- **Data listing**:
—————

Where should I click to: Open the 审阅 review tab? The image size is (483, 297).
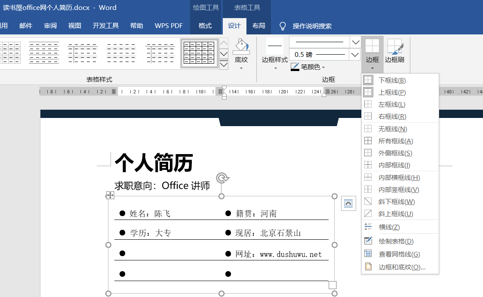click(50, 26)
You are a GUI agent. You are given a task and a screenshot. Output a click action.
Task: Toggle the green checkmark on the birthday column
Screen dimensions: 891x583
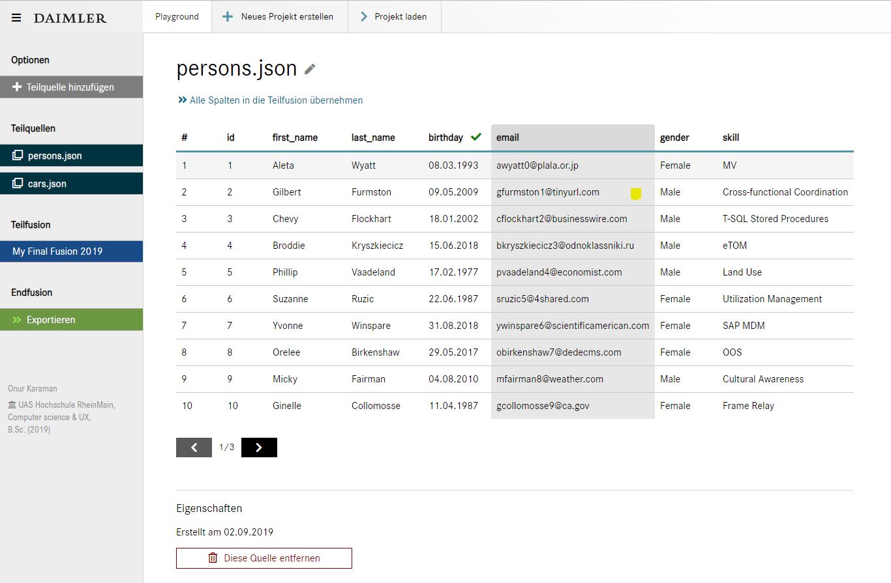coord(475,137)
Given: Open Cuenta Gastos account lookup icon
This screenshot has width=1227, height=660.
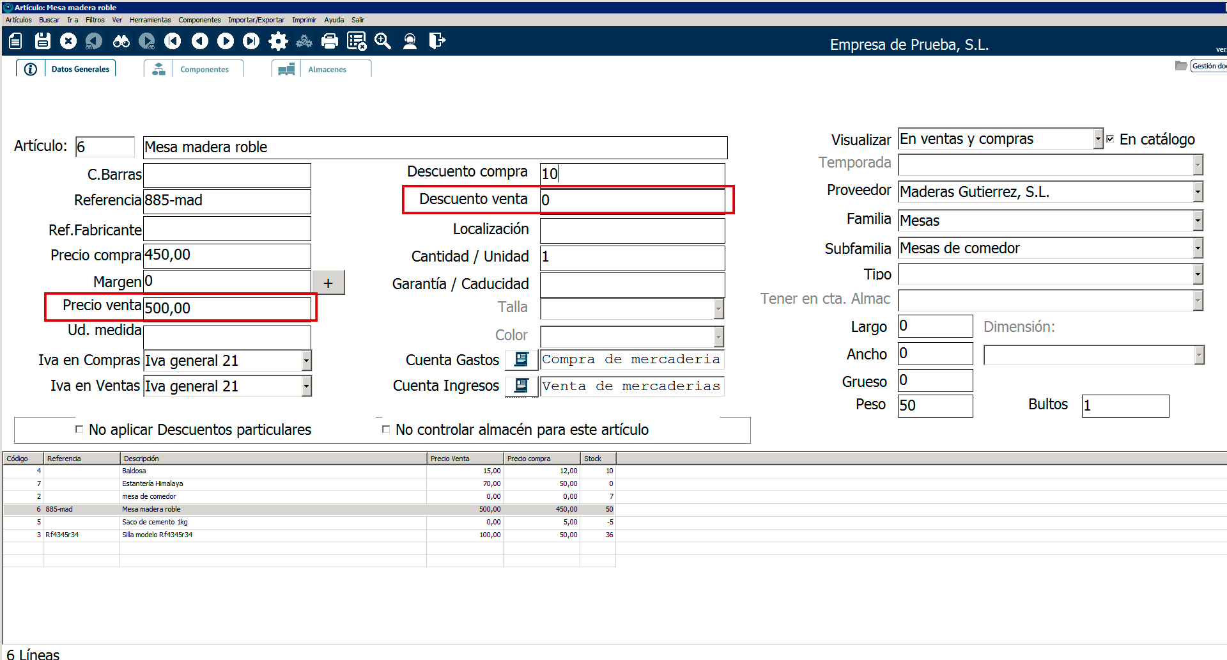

—————

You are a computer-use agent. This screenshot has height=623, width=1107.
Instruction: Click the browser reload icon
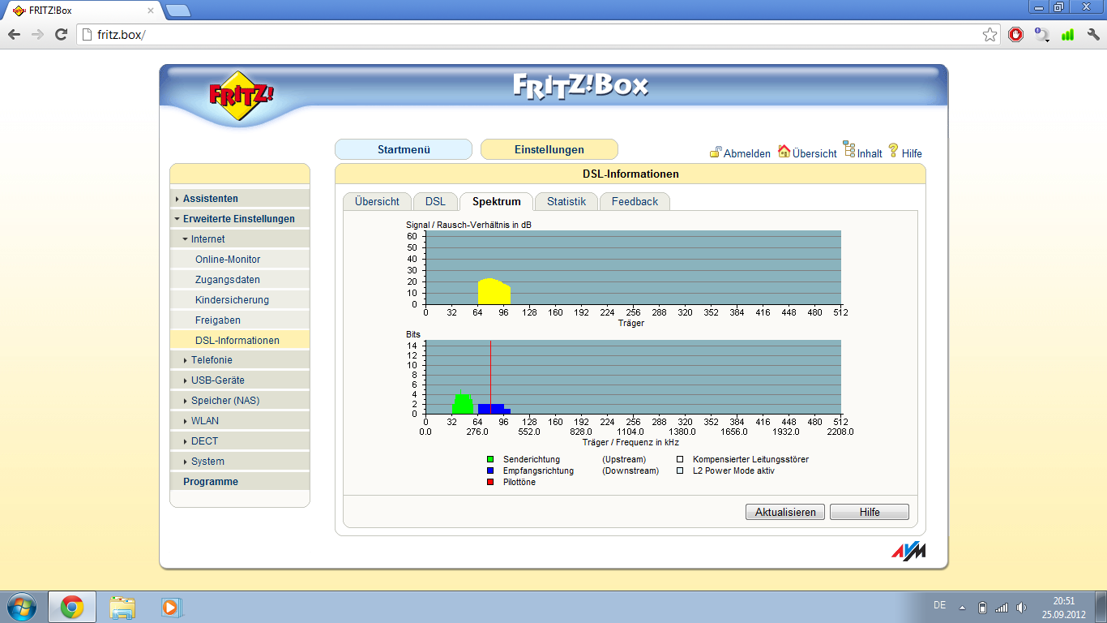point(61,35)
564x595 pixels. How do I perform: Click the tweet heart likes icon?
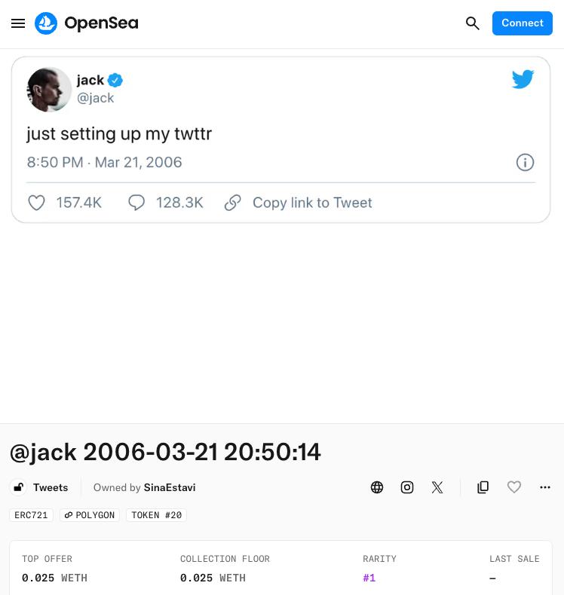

—————

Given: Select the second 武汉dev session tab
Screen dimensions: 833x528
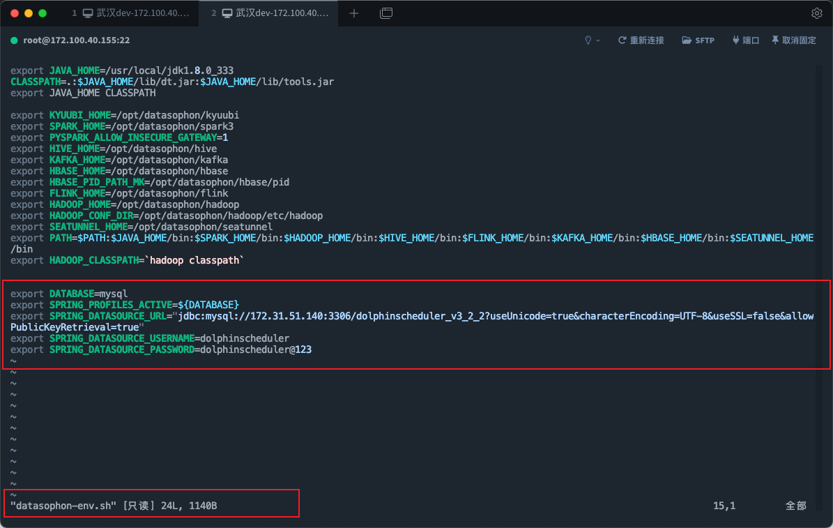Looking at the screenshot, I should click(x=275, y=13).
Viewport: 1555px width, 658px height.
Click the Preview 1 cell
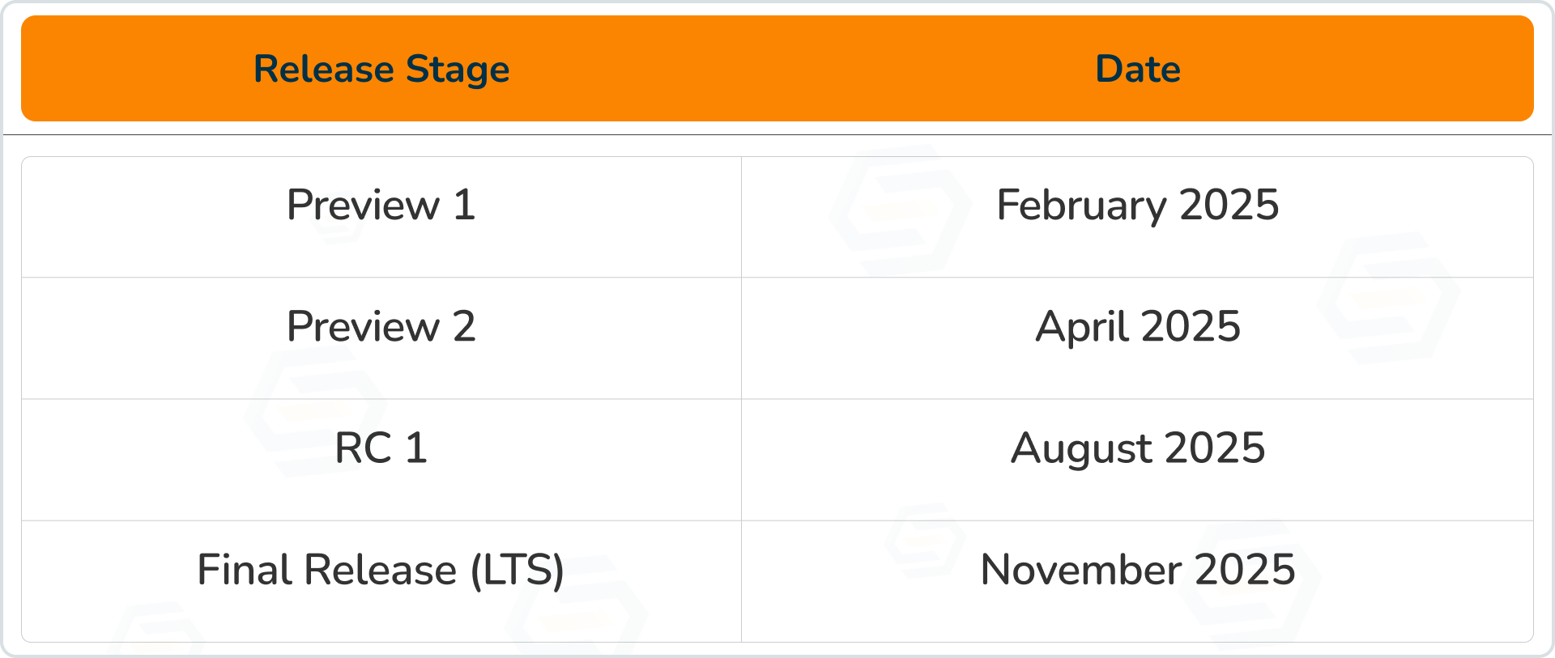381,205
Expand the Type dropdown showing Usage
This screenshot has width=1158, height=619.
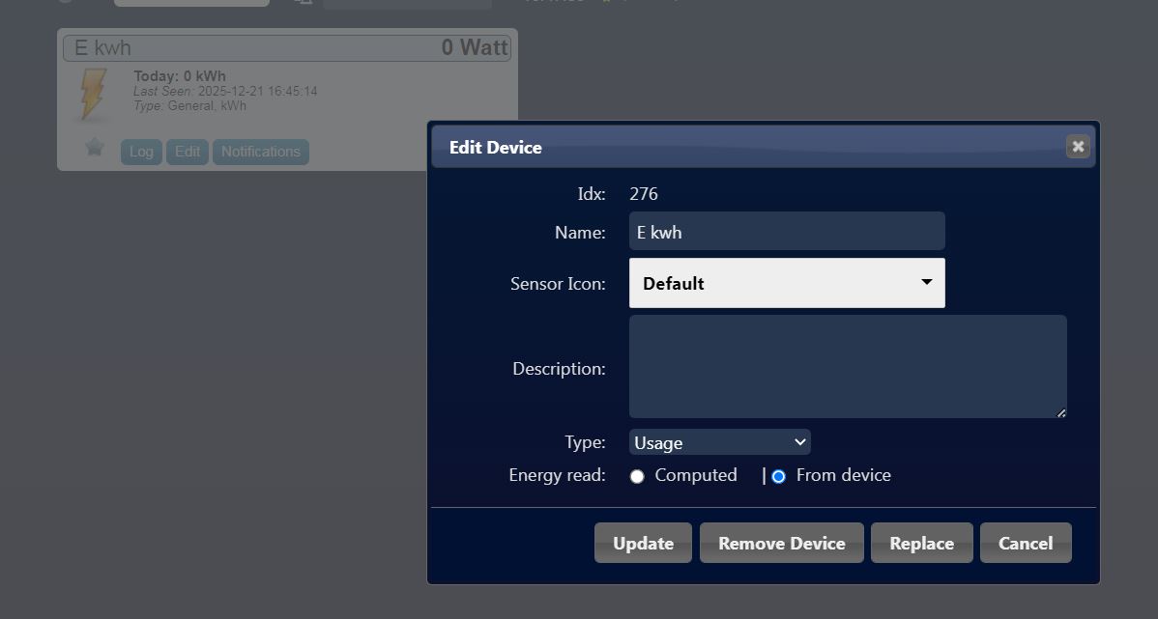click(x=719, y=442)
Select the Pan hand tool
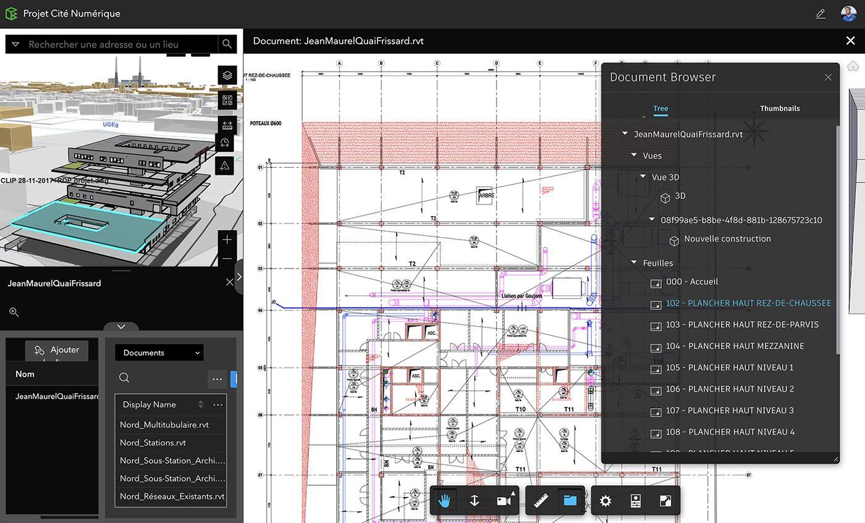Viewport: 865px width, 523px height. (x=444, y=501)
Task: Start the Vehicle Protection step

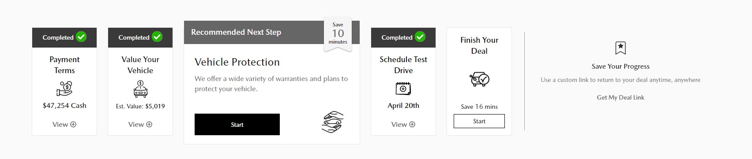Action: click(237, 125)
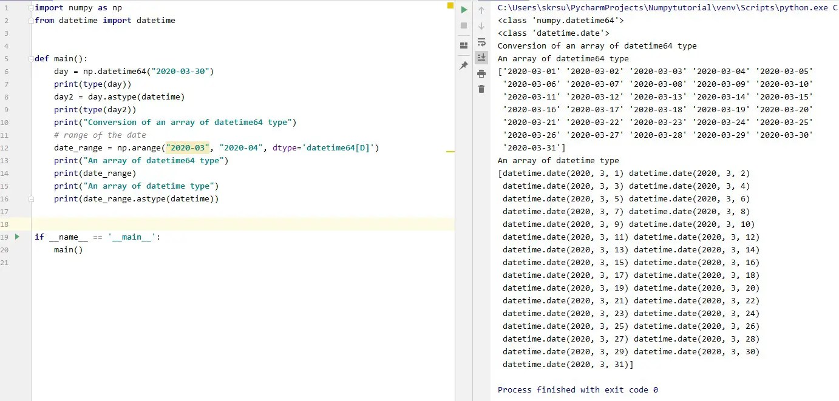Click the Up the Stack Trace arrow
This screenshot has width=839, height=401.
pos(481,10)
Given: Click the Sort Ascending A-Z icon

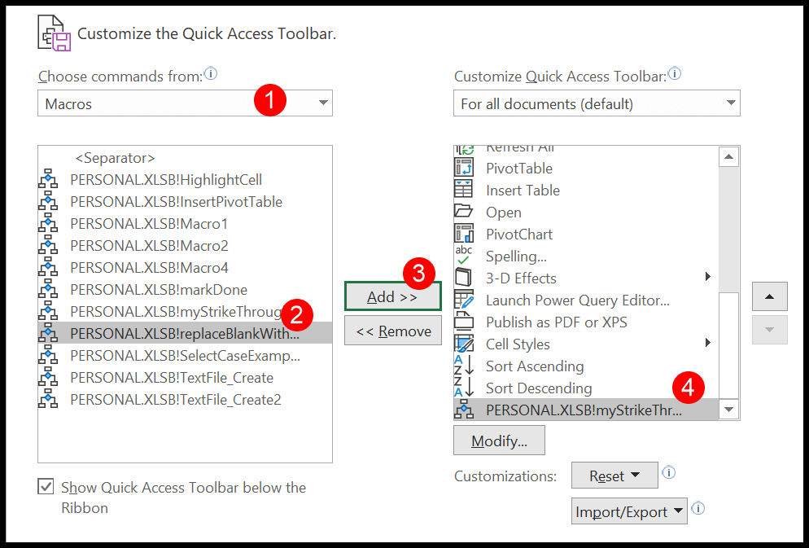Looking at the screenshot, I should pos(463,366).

—————

- **What to work on**: From the listing above, copy every line that holds the string "agent".

- **Solution to this problem**:
You are a GUI agent. You are given a task and a screenshot. Output a click action.
You are a computer-use agent. This screenshot has height=623, width=1107.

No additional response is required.